> **Tasks to complete**
1 – For the passage on cat food nutrition, decide whether each statement agrees with it. Answer yes or no and quote the deciding words.
(a) Animal proteins are generally easier for cats to digest than plant proteins.
(b) Carbohydrates are as essential to a cat's diet as proteins.
(c) Dietary fats carry vitamins in the body.
2 – Change "cell function" to "organ function" and write out the passage on cat food nutrition from "Dietary Fat and" through "and physiological defects.".
3 – Please go on with the passage on cat food nutrition from the point where it stops.

[Passage Boundary: Start]

Cat Food Nutrition

Cat food nutrition is made up several components that are necessary to a pet's growth and well being. Cats require nutrients such as proteins, amino acids, carbohydrates, vitamins and minerals. Although these are the basic components that form a balanced diet, the dietary requirements differ in individual cats due to pet illnesses, deficiencies, cat age and size.


Cats are carnivorous animals and cat food should contain a good source of animal protein. Animal proteins are generally easier to digest than those derived from plant sources. Proteins also contain amino acids that cats cannot synthesize on their own. Amino acids are necessary to meet biological needs and provide energy in the form of glucose. Animal proteins generally consist of 10 essential amino acids that prevent illnesses. Argine and taurine are two amino acids in particular that are vital to a cat's diet. Argine deficiency leads to a toxic buildup of ammonia in the bloodstream and taurine deficiency causes feline central retinal degeneration and congenital defects.


Although carbohydrates are used by several pet food manufacturers, they're not as essential as proteins to the cat diet. Carbohydrates such as corn and rice are used in both dry and canned cat food. Pets that are being fed diets rich in carbohydrates should be gradually introduced to more protein rich cat food as a sudden change in the diet is known to cause indigestion and gastrointestinal disorders. There is a significant change in the insulin levels of diabetic cats that are fed diets lower in carbohydrates.

Dietary Fat and Fatty Acids

The best sources of dietary fats are those that are derived from animal fats and oils extracted from plant seeds. Dietary fats are carriers of vitamins in the body. In addition, they maintain healthy cell function. Since essential fatty acids cannot be synthesized by the cat's body, cat food should contain omega3 fatty acids and omega6 fatty acids to protect pets from nervous system abnormalities and physiological defects.

[Passage Boundary: End]
[Supplied entries Boundary: Start]

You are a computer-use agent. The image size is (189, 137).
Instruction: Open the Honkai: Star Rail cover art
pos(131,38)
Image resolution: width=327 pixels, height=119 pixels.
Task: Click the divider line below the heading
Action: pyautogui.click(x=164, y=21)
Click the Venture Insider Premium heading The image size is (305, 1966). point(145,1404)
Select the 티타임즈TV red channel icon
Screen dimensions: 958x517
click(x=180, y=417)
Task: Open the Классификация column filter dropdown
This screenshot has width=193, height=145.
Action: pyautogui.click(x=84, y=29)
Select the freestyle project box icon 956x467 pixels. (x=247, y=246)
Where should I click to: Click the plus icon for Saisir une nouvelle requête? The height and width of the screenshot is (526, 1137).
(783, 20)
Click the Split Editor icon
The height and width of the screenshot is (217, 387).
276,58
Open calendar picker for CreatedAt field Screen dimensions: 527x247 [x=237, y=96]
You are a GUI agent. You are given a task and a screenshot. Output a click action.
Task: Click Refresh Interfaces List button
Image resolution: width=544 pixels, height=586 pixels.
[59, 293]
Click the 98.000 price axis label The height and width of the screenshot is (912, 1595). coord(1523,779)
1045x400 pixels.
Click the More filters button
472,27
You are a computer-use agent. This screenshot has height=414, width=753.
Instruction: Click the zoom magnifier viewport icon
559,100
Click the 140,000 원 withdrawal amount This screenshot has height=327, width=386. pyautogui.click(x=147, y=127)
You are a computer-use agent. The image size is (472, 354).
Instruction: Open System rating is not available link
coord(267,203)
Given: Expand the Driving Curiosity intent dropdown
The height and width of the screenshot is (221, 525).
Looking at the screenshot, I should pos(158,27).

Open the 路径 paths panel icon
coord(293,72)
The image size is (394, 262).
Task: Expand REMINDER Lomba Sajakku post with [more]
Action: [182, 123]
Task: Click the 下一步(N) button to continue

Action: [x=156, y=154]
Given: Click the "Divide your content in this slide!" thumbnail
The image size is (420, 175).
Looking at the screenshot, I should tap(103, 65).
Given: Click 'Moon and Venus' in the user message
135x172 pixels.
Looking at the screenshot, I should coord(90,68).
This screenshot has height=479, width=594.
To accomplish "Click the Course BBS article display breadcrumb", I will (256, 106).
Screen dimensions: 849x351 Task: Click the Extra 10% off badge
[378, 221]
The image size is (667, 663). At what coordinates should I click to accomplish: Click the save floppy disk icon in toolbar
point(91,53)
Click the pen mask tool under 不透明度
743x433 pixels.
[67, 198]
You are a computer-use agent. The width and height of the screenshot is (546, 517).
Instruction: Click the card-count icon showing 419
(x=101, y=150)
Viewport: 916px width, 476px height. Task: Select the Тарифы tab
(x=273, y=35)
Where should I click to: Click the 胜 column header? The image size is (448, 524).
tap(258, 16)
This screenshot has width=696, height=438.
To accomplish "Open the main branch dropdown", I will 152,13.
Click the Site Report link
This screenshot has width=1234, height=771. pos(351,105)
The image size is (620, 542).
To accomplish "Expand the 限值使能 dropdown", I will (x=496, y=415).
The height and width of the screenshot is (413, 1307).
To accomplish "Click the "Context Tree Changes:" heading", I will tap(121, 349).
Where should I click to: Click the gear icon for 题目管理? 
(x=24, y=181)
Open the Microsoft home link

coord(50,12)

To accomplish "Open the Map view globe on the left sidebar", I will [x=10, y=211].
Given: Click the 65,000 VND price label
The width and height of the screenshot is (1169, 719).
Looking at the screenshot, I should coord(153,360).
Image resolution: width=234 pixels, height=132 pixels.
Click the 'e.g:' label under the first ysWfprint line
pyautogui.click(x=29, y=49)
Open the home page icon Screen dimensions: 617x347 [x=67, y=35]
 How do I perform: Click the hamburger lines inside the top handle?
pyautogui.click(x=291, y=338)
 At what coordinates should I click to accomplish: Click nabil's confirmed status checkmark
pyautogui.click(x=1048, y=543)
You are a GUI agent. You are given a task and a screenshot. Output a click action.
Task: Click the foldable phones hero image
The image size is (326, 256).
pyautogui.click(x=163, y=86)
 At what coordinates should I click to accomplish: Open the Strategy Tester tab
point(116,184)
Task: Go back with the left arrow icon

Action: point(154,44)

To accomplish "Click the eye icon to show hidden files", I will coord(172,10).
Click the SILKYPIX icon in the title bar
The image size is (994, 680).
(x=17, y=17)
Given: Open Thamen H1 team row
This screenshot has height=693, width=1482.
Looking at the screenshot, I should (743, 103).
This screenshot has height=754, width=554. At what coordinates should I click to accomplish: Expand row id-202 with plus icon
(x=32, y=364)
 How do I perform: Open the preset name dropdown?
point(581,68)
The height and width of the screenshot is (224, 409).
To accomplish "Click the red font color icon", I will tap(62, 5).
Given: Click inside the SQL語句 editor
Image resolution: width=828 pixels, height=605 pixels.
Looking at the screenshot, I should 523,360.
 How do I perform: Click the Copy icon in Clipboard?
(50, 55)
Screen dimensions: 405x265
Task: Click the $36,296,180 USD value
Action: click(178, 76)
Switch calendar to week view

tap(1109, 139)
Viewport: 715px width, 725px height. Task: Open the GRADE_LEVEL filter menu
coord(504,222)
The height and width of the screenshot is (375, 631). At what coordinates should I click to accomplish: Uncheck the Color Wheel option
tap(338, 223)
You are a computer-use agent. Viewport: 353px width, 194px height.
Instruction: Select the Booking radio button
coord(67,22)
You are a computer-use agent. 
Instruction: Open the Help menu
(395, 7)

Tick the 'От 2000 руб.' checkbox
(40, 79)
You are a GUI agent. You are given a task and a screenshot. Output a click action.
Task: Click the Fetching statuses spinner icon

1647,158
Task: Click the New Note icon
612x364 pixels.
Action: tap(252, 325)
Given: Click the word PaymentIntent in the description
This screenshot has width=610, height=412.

[Supplied entries Boundary: End]

> **Outputs in order**
1 –
(a) Yes: "Animal proteins are generally easier to digest than those derived from plant sources."
(b) No: "they're not as essential as proteins to the cat diet."
(c) Yes: "Dietary fats are carriers of vitamins in the body."

2 –
Dietary Fat and Fatty Acids

The best sources of dietary fats are those that are derived from animal fats and oils extracted from plant seeds. Dietary fats are carriers of vitamins in the body. In addition, they maintain healthy organ function. Since essential fatty acids cannot be synthesized by the cat's body, cat food should contain omega3 fatty acids and omega6 fatty acids to protect pets from nervous system abnormalities and physiological defects.

3 –
Vitamins and Minerals

Calcium and phosphorous are two minerals that are essential for optimal cat health. Although other vitamins and minerals should be included in the diet, the requirement varies due to age and illness. Supplements like glucosamine and chondroitin may also be necessary for certain pets that suffer from feline arthritis.

Recommended Daily Energy Needs for Cats

  • Kittens weighing 5 lbs require an average of 200 calories per day.
  • Cats weighing 10 lbs require 280 calories while those weighing 20lbs need 440 calories.
  • Nursing cats require 3 times the amount of food they normally consume.
  • Overweight cats may also have an increased intake of cat food which ranges from 180 to 310 calories depending on the body weight.

Overweight and Underweight Pets

Cats that are overweight have increased susceptibility to arthritis and diabetes. Pet owners should discuss an ideal diet plan with the vet and exercise pets to reduce excess weight. Cats that are lean or underweight should be checked for underlying illnesses and then fed good quality food rich in vitamins and minerals.

Good nutrition is important to prevent disease and expensive medical procedures. Along with good food, cats should also be given plenty of fresh water and fiber for easy digestion.